Home equity products Rates: 8.19 percent (line of credit);
7.92 percent (loan)
Home equity products headed in different directions. The average
home equity line of credit slipped to 8.19 percent, down from
8.22 percent the previous week. Last week's decision by the
Fed to not raise short-term interest rates affected home equity
lines of credit because most of these loans are indexed to
the prime rate. Fixed-rate home equity loans rose 1 basis
point to 7.92 percent.
Auto
loans
Rates: 7.93 percent (60-month, new car); 8.82 percent (36-month,
used car)
If consumers need more encouragement than rebates and zero-percent
down to buy a new car now, the declining interest rates on
car loans could be the tipping point. Car-loan rates went
down across the board this week. The average 60-month new-car
loan rate decreased 5 basis points, to 7.93 percent. The 36-month
and 48-month new-car rates backed down by 4 basis points to
7.82 percent and 7.88 percent, respectively. The average rate
on a 36-month loan for a used car had the biggest decrease,
to 8.82 percent from 8.91 percent.
Certificates
of deposit Yields: 3.84 percent (1-year CD yield);
4.29 percent (5-year CD yield)
As expected, there was little movement in CD yields this past
week following the Fed decision to not raise interest rates.

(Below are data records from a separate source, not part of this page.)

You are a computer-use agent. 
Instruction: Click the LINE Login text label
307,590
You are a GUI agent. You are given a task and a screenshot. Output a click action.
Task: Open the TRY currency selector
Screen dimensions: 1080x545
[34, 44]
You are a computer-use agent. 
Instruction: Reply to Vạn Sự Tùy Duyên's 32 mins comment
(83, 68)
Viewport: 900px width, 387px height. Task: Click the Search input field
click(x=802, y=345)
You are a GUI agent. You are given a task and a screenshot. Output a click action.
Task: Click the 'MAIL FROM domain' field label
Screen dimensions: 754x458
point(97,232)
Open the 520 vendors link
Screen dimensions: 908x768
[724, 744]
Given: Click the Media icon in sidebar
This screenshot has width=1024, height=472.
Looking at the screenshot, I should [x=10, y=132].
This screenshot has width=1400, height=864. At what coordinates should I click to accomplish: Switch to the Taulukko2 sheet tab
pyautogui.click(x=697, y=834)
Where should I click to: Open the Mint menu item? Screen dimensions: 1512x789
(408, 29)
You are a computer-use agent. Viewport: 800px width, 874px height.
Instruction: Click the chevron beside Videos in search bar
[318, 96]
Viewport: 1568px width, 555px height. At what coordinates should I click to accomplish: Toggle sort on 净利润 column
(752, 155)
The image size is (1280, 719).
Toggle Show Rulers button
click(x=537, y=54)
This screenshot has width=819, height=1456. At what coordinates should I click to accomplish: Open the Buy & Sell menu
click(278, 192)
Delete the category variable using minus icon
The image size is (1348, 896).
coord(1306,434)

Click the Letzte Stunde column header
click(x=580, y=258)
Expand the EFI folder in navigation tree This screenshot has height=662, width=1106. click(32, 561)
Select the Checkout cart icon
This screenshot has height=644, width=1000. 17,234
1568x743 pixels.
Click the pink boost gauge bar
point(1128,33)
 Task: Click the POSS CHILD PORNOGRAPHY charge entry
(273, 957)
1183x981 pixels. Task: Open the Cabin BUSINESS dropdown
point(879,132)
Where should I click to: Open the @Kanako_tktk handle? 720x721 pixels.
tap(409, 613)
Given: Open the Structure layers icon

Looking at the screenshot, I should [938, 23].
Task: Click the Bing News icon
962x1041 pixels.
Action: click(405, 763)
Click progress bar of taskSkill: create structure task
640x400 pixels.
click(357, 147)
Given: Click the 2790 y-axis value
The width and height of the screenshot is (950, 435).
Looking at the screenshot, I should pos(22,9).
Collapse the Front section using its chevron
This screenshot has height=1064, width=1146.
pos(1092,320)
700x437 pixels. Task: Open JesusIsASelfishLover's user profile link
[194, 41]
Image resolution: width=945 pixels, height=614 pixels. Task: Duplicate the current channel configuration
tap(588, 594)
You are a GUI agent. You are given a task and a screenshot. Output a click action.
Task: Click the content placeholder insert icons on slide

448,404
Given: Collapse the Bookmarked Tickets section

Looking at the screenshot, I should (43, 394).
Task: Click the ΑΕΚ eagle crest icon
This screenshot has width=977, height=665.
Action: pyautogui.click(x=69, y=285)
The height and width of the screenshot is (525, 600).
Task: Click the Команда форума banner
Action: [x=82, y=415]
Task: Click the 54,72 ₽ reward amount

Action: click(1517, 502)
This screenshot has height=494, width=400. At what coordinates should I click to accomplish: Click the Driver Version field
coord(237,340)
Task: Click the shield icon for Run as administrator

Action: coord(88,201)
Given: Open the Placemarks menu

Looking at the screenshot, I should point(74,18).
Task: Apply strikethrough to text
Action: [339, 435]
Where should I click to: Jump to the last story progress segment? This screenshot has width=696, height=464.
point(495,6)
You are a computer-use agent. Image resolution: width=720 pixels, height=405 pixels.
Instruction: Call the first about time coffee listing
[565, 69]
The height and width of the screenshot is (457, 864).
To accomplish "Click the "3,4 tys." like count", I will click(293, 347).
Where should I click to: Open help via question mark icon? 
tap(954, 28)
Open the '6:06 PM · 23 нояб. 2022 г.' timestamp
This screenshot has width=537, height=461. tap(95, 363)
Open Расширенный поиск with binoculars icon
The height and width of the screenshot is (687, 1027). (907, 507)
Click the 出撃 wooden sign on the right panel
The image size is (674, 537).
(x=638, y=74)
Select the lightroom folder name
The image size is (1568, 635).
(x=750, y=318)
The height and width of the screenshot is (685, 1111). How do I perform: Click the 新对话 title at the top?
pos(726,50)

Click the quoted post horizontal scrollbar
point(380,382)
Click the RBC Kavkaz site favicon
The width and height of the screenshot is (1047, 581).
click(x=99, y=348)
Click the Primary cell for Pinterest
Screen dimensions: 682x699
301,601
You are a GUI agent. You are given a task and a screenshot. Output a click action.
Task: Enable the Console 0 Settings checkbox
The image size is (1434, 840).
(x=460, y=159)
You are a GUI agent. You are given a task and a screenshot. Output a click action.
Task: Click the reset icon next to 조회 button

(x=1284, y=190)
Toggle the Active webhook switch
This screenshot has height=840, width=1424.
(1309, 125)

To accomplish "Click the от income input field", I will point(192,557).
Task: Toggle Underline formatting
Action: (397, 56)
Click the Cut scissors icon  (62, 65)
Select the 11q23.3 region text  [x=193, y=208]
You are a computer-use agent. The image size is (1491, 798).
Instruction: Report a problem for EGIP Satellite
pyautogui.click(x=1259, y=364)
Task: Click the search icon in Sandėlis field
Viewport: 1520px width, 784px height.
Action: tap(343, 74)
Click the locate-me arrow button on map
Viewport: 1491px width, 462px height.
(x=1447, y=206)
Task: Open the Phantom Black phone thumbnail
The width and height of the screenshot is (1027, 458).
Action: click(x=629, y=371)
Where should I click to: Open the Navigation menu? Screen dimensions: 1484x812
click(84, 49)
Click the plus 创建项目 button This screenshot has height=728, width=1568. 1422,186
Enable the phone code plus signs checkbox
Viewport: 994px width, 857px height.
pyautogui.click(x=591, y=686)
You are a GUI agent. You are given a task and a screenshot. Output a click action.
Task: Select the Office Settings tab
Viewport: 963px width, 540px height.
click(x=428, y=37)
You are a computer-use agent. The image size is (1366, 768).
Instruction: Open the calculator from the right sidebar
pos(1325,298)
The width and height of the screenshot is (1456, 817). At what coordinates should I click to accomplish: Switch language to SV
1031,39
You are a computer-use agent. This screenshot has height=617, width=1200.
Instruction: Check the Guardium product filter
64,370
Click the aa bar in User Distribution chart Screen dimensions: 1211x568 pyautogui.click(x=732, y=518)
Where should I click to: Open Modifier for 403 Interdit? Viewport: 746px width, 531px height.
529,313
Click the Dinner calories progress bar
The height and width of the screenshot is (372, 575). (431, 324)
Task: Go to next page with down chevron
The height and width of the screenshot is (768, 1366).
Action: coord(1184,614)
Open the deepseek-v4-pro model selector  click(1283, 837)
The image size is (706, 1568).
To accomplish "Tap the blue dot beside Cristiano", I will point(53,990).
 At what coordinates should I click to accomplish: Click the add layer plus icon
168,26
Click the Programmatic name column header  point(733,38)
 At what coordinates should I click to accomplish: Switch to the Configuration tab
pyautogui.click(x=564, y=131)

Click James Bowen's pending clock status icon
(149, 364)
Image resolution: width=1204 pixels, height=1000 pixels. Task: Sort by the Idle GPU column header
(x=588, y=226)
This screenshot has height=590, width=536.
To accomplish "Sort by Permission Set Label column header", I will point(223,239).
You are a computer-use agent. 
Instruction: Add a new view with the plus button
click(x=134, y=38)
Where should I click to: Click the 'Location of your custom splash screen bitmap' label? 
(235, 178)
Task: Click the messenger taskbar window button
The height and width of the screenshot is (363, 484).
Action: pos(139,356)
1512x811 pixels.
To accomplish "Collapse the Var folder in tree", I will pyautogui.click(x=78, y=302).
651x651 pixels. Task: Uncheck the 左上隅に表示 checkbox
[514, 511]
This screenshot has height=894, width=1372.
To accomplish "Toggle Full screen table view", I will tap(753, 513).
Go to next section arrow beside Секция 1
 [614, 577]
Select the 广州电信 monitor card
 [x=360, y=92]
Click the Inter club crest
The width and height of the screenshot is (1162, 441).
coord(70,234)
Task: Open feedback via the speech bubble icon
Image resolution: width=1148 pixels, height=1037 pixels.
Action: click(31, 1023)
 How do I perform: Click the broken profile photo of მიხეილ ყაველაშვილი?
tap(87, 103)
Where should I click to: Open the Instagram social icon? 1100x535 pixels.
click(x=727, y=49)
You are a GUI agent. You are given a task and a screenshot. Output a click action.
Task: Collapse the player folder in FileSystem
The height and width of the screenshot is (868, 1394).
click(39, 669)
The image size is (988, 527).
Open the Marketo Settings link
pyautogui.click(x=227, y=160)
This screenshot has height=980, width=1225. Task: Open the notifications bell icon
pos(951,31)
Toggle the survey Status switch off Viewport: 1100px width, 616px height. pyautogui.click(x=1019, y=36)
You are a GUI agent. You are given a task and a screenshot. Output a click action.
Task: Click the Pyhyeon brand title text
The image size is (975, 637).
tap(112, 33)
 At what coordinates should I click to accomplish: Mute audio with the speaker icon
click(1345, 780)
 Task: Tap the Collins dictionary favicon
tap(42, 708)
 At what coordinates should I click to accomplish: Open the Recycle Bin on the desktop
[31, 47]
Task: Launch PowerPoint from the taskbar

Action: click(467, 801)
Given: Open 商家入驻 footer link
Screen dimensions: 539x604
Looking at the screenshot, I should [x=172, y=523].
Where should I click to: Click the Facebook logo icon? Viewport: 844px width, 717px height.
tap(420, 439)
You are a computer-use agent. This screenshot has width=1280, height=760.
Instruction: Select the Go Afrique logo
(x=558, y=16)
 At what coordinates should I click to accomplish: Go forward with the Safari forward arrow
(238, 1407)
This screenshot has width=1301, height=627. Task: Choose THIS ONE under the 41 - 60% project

The one surprise is the six-month CD, which spiked 7 basis
points to a national average of 3.63 percent. The average
one-year CD yield rose by only 1 basis point to 3.84 percent,
while the average five-year yield stayed flat at 4.29 percent.
Jumbos saw similar activity, with the national average for
the six-month jumbo notching a 7-basis-point gain to 4.09
percent. The average yield for the one-year jumbo CD dropped
a basis point to 4.27 percent, as did the yield on the five-year,
which now stands at 4.52 percent.
Credit
cards
Rates: 13.08 percent (standard fixed); 14.74 percent (standard
variable)
Despite the Fed pausing in its rate hikes last week, the credit
card industry continued to tack on 1 basis point to variable-rate
cards. This week the average standard variable rate is at 14.74
percent, up 1 basis point from last week. One basis point is
one-hundredth of 1 percentage point. The variable rate on all
cards -- standard, gold and platinum -- also increased by 1
basis point to 14.06 percent. Fixed-rate cards remain just that:
fixed at the interest rate that has been charged since March.
The standard fixed-rate cards remain at 13.08 percent, and the
average fixed rate on all cards remains at 11.74 percent.